■ **TEXTO DE LECTURA**
▼

Robo de arte, desigualdad y el hambre de íconos
Los grabados robados en São Paulo son más pequeños que “Guerra e Paz”, pero pertenecen al mismo proyecto: mostrar, sin maquillaje, el Brasil de viviendas precarias, poca escolaridad, salud frágil y trabajo incansable. En “Café” y “Cacau”, Portinari pintó a los trabajadores del café y el cacao con extremidades agrandadas y cuerpos compactos, a veces incluyendo niños que equilibran cajas en la cabeza, para insistir en que el trabajo rural en Brasil era un asunto familiar, arraigado en la tierra pero doblegado por la explotación. Usó azules, rojos y naranjas en un vocabulario visual ligado a la tierra misma de la que se decía “hijo”.
Esa biografía hace que el robo en São Paulo se sienta menos como un crimen de lujo y más como una historia conocida: la memoria de los trabajadores removida una vez más, esta vez de una biblioteca pública destinada a resguardar el acervo cultural del país. No es la primera vez. El 20 de diciembre de 2007, “O Lavrador de Café” de Portinari fue robado del Museo de Arte de São Paulo junto con el “Retrato de Suzanne Bloch” de Pablo Picasso. Ambos fueron recuperados por la policía en Ferraz de Vasconcelos en enero de 2008, sin daños, pero el episodio subrayó cómo el modernismo brasileño, durante mucho tiempo considerado periférico al canon europeo, se había convertido en un objetivo codiciado en el mercado negro global.

▲

■ **EJERCICIO 1**
Transcribe del texto sobre el robo de arte el fragmento que va desde "Esa biografía hace" hasta "mercado negro global.".
■ **EJERCICIO 2**
Según el texto sobre el robo de arte, ¿en qué lugar recuperó la policía las obras robadas del Museo de Arte de São Paulo en 2007?

■ **LÍNEAS LISTADAS**
▼

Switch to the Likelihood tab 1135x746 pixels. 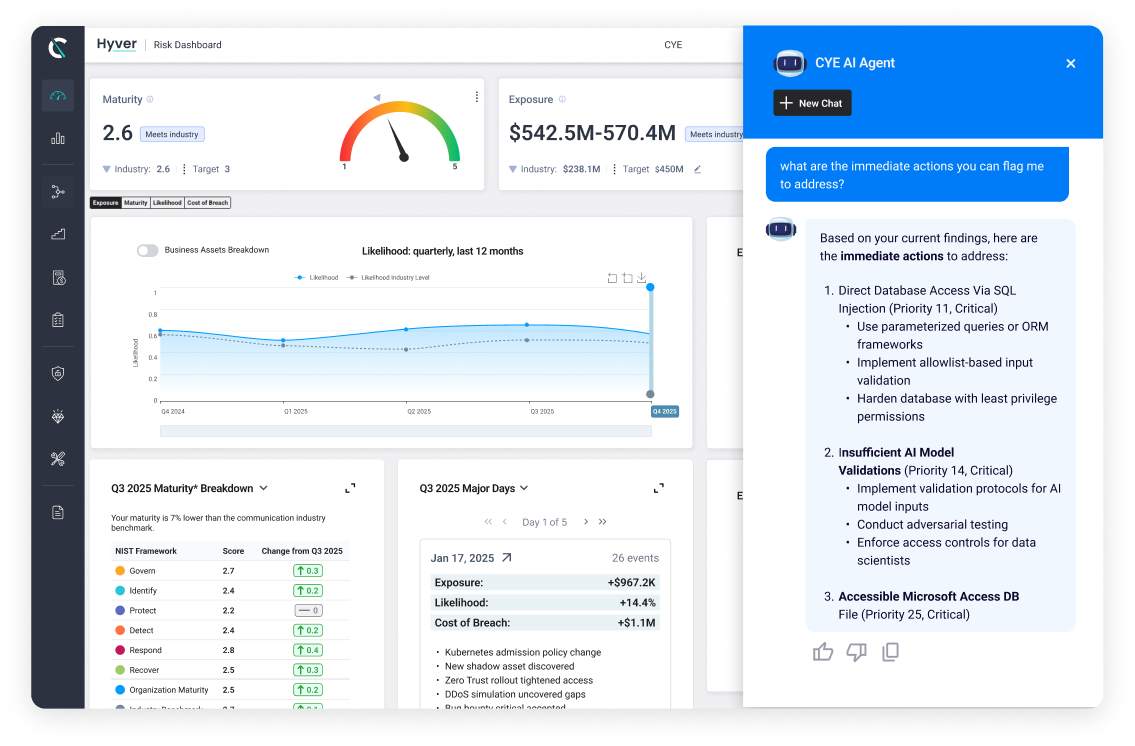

▲
▼

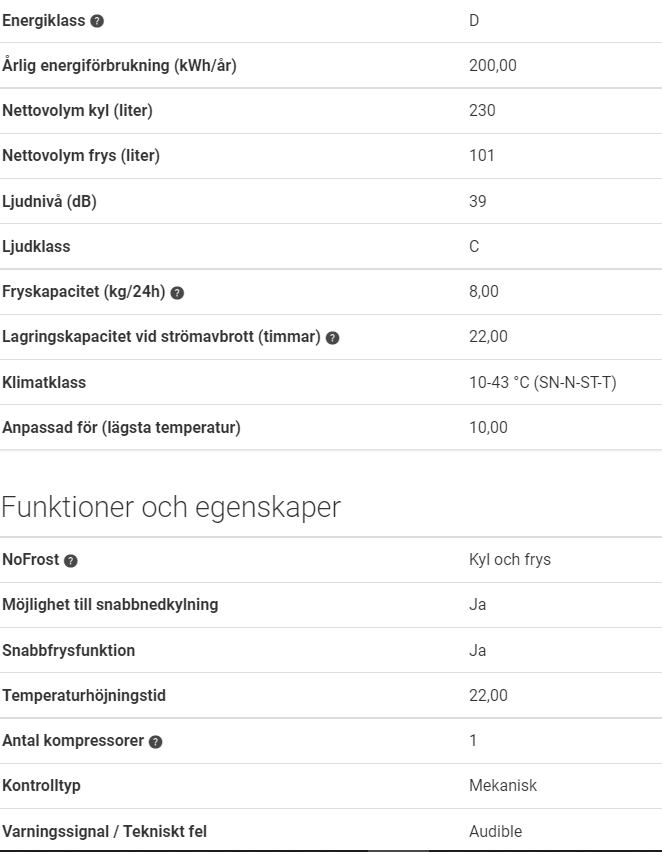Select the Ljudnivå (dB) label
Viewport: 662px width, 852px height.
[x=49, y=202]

▲

■ **SOLUCIÓN 1**
Esa biografía hace que el robo en São Paulo se sienta menos como un crimen de lujo y más como una historia conocida: la memoria de los trabajadores removida una vez más, esta vez de una biblioteca pública destinada a resguardar el acervo cultural del país. No es la primera vez. El 20 de diciembre de 2007, “O Lavrador de Café” de Portinari fue robado del Museo de Arte de São Paulo junto con el “Retrato de Suzanne Bloch” de Pablo Picasso. Ambos fueron recuperados por la policía en Ferraz de Vasconcelos en enero de 2008, sin daños, pero el episodio subrayó cómo el modernismo brasileño, durante mucho tiempo considerado periférico al canon europeo, se había convertido en un objetivo codiciado en el mercado negro global.

■ **SOLUCIÓN 2**
En Ferraz de Vasconcelos.